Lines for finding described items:
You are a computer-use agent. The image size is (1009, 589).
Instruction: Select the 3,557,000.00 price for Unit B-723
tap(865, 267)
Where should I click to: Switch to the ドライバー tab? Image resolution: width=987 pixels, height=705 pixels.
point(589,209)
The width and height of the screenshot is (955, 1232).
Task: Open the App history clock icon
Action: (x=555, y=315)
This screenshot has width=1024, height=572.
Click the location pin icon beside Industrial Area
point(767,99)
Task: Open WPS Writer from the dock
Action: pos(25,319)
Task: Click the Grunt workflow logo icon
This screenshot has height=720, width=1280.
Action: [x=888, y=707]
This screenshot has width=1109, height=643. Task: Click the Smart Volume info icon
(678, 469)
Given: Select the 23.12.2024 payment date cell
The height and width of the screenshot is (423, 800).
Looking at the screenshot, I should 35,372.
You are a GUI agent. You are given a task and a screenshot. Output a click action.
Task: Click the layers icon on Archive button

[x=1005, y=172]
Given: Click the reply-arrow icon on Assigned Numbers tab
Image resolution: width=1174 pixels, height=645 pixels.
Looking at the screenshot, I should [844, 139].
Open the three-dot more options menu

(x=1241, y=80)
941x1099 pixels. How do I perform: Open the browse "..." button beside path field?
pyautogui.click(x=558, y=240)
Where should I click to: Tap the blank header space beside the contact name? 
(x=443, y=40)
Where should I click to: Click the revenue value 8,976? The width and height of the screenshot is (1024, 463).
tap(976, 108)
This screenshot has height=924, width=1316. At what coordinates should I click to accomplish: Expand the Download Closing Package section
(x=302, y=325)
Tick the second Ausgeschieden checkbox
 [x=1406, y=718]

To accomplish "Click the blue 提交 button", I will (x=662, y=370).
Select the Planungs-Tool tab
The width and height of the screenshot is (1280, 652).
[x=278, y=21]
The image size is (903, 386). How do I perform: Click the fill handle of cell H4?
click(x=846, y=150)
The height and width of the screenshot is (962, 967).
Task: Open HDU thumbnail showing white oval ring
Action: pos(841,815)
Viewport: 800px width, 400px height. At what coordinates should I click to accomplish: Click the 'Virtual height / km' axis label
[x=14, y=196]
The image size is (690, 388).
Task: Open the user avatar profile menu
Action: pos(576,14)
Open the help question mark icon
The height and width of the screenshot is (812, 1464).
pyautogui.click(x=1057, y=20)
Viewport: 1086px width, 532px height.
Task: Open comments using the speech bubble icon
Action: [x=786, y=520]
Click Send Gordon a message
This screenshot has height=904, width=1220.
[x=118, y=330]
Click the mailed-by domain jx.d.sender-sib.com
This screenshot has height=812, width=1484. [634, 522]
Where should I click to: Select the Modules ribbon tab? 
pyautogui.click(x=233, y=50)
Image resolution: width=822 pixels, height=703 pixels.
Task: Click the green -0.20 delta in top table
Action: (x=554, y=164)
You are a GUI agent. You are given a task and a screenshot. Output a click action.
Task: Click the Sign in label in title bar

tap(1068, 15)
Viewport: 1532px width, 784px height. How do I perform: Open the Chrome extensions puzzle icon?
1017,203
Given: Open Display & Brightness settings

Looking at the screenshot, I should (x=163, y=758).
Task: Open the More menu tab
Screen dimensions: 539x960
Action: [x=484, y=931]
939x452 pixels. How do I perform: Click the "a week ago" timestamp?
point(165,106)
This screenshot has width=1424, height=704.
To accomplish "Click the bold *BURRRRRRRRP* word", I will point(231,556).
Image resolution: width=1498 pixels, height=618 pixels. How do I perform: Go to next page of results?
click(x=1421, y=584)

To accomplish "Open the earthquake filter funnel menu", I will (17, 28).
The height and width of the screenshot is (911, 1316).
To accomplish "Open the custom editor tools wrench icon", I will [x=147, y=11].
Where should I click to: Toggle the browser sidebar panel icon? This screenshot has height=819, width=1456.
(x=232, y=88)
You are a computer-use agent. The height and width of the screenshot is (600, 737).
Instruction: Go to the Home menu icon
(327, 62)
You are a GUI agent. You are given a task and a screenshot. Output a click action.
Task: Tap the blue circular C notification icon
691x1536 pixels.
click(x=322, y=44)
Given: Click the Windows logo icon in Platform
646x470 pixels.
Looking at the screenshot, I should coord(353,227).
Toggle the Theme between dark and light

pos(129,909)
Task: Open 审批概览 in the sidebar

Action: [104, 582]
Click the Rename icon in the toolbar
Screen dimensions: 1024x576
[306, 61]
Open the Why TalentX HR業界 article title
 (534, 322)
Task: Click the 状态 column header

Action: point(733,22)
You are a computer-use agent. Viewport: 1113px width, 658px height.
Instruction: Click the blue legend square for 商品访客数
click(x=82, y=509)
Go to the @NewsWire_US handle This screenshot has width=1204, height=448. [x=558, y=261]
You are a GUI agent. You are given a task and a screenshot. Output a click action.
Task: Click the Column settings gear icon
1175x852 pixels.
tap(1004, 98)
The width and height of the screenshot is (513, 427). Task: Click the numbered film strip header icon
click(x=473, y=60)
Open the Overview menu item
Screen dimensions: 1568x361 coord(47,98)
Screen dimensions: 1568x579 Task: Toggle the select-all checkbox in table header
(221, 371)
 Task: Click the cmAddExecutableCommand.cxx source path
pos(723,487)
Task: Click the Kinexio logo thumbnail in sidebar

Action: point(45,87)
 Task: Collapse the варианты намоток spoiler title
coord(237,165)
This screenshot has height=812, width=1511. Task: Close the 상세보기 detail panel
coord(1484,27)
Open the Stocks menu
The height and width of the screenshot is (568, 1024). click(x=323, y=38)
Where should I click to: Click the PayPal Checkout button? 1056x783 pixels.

- **GOAL**:
Rewrite all the lines above, putting "Where do I click to:" in place of every "Where should I click to:" and leaving everything else the same.

- **COMPLETED EXERCISE**:
You are a computer-use agent. The image size is (1009, 589).
Instruction: Select the 3,557,000.00 price for Unit B-723
tap(865, 267)
Where do I click to: Switch to the ドライバー tab? Image resolution: width=987 pixels, height=705 pixels.
point(589,209)
The width and height of the screenshot is (955, 1232).
Task: Open the App history clock icon
Action: (x=555, y=315)
This screenshot has width=1024, height=572.
Click the location pin icon beside Industrial Area
point(767,99)
Task: Open WPS Writer from the dock
Action: pos(25,319)
Task: Click the Grunt workflow logo icon
This screenshot has height=720, width=1280.
Action: [x=888, y=707]
This screenshot has width=1109, height=643. Task: Click the Smart Volume info icon
(678, 469)
Given: Select the 23.12.2024 payment date cell
The height and width of the screenshot is (423, 800).
Looking at the screenshot, I should 35,372.
You are a GUI agent. You are given a task and a screenshot. Output a click action.
Task: Click the layers icon on Archive button

[x=1005, y=172]
Given: Click the reply-arrow icon on Assigned Numbers tab
Image resolution: width=1174 pixels, height=645 pixels.
Looking at the screenshot, I should [844, 139].
Open the three-dot more options menu

(x=1241, y=80)
941x1099 pixels. How do I perform: Open the browse "..." button beside path field?
pyautogui.click(x=558, y=240)
Where do I click to: Tap the blank header space beside the contact name? 
(x=443, y=40)
Where do I click to: Click the revenue value 8,976? The width and height of the screenshot is (1024, 463).
tap(976, 108)
This screenshot has height=924, width=1316. At what coordinates should I click to accomplish: Expand the Download Closing Package section
(x=302, y=325)
Tick the second Ausgeschieden checkbox
 [x=1406, y=718]

To accomplish "Click the blue 提交 button", I will (x=662, y=370).
Select the Planungs-Tool tab
The width and height of the screenshot is (1280, 652).
[x=278, y=21]
The image size is (903, 386). How do I perform: Click the fill handle of cell H4?
click(x=846, y=150)
The height and width of the screenshot is (962, 967).
Task: Open HDU thumbnail showing white oval ring
Action: pos(841,815)
Viewport: 800px width, 400px height. At what coordinates should I click to accomplish: Click the 'Virtual height / km' axis label
[x=14, y=196]
The image size is (690, 388).
Task: Open the user avatar profile menu
Action: pos(576,14)
Open the help question mark icon
The height and width of the screenshot is (812, 1464).
pyautogui.click(x=1057, y=20)
Viewport: 1086px width, 532px height.
Task: Open comments using the speech bubble icon
Action: [x=786, y=520]
Click Send Gordon a message
This screenshot has height=904, width=1220.
[x=118, y=330]
Click the mailed-by domain jx.d.sender-sib.com
This screenshot has height=812, width=1484. [634, 522]
Where do I click to: Select the Modules ribbon tab? 
pyautogui.click(x=233, y=50)
Image resolution: width=822 pixels, height=703 pixels.
Task: Click the green -0.20 delta in top table
Action: (x=554, y=164)
You are a GUI agent. You are given a task and a screenshot. Output a click action.
Task: Click the Sign in label in title bar

tap(1068, 15)
Viewport: 1532px width, 784px height. How do I perform: Open the Chrome extensions puzzle icon?
1017,203
Given: Open Display & Brightness settings

Looking at the screenshot, I should (x=163, y=758).
Task: Open the More menu tab
Screen dimensions: 539x960
Action: [x=484, y=931]
939x452 pixels. How do I perform: Click the "a week ago" timestamp?
point(165,106)
This screenshot has width=1424, height=704.
To accomplish "Click the bold *BURRRRRRRRP* word", I will point(231,556).
Image resolution: width=1498 pixels, height=618 pixels. How do I perform: Go to next page of results?
click(x=1421, y=584)

To accomplish "Open the earthquake filter funnel menu", I will (17, 28).
The height and width of the screenshot is (911, 1316).
To accomplish "Open the custom editor tools wrench icon", I will [x=147, y=11].
Where do I click to: Toggle the browser sidebar panel icon? This screenshot has height=819, width=1456.
(x=232, y=88)
You are a computer-use agent. The height and width of the screenshot is (600, 737).
Instruction: Go to the Home menu icon
(327, 62)
You are a GUI agent. You are given a task and a screenshot. Output a click action.
Task: Tap the blue circular C notification icon
691x1536 pixels.
click(x=322, y=44)
Given: Click the Windows logo icon in Platform
646x470 pixels.
Looking at the screenshot, I should coord(353,227).
Toggle the Theme between dark and light

pos(129,909)
Task: Open 审批概览 in the sidebar

Action: [104, 582]
Click the Rename icon in the toolbar
Screen dimensions: 1024x576
[306, 61]
Open the Why TalentX HR業界 article title
 (534, 322)
Task: Click the 状态 column header

Action: point(733,22)
You are a computer-use agent. Viewport: 1113px width, 658px height.
Instruction: Click the blue legend square for 商品访客数
click(x=82, y=509)
Go to the @NewsWire_US handle This screenshot has width=1204, height=448. [x=558, y=261]
You are a GUI agent. You are given a task and a screenshot. Output a click action.
Task: Click the Column settings gear icon
1175x852 pixels.
tap(1004, 98)
The width and height of the screenshot is (513, 427). Task: Click the numbered film strip header icon
click(x=473, y=60)
Open the Overview menu item
Screen dimensions: 1568x361 coord(47,98)
Screen dimensions: 1568x579 Task: Toggle the select-all checkbox in table header
(221, 371)
 Task: Click the cmAddExecutableCommand.cxx source path
pos(723,487)
Task: Click the Kinexio logo thumbnail in sidebar

Action: point(45,87)
 Task: Collapse the варианты намоток spoiler title
coord(237,165)
This screenshot has height=812, width=1511. Task: Close the 상세보기 detail panel
coord(1484,27)
Open the Stocks menu
The height and width of the screenshot is (568, 1024). click(x=323, y=38)
Where do I click to: Click the PayPal Checkout button? 1056x783 pixels.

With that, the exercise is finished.